--- Source data Enclosed Below ---
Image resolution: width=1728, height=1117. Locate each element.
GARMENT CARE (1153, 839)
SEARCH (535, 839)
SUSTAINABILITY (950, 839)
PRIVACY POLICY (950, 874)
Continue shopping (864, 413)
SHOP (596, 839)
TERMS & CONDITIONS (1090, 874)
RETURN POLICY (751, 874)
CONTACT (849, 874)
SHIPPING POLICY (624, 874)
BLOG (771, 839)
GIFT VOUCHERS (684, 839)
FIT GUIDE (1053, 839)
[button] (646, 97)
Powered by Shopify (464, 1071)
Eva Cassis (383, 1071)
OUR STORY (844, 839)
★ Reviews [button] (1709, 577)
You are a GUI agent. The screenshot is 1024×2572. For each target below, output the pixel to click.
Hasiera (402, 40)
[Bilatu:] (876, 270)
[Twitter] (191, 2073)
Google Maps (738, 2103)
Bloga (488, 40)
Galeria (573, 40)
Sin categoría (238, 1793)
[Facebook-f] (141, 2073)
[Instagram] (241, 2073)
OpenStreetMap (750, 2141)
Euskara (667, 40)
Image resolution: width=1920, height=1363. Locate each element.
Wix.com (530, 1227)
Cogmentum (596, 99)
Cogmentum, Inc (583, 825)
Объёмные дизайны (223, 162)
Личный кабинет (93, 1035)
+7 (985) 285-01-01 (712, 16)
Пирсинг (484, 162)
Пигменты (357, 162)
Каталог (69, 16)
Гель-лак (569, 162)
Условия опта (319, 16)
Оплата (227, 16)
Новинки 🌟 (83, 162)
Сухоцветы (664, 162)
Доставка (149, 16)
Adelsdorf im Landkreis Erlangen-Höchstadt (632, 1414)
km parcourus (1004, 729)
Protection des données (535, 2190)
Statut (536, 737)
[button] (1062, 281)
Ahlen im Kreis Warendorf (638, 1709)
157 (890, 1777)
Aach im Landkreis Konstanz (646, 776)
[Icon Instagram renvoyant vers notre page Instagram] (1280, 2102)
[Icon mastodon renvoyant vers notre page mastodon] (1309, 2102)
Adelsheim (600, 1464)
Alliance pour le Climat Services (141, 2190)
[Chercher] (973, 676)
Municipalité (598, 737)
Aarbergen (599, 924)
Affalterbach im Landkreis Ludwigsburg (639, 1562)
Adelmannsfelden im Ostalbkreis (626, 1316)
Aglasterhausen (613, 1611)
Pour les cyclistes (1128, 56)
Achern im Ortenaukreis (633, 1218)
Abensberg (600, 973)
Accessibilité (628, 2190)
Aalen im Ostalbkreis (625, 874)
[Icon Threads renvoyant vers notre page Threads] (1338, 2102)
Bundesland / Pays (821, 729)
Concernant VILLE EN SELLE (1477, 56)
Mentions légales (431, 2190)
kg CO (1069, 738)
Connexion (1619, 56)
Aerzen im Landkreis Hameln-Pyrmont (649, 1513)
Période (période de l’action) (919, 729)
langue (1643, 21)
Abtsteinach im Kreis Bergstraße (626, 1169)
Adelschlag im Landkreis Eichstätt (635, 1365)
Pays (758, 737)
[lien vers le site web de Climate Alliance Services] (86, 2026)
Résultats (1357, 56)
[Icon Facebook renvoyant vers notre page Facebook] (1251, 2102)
--- End of Enclosed Source data ---
- _Task objective_
Among the entries, copy every line containing the word "Ostalbkreis".

- _Answer below_
Adelmannsfelden im Ostalbkreis (626, 1316)
Aalen im Ostalbkreis (625, 874)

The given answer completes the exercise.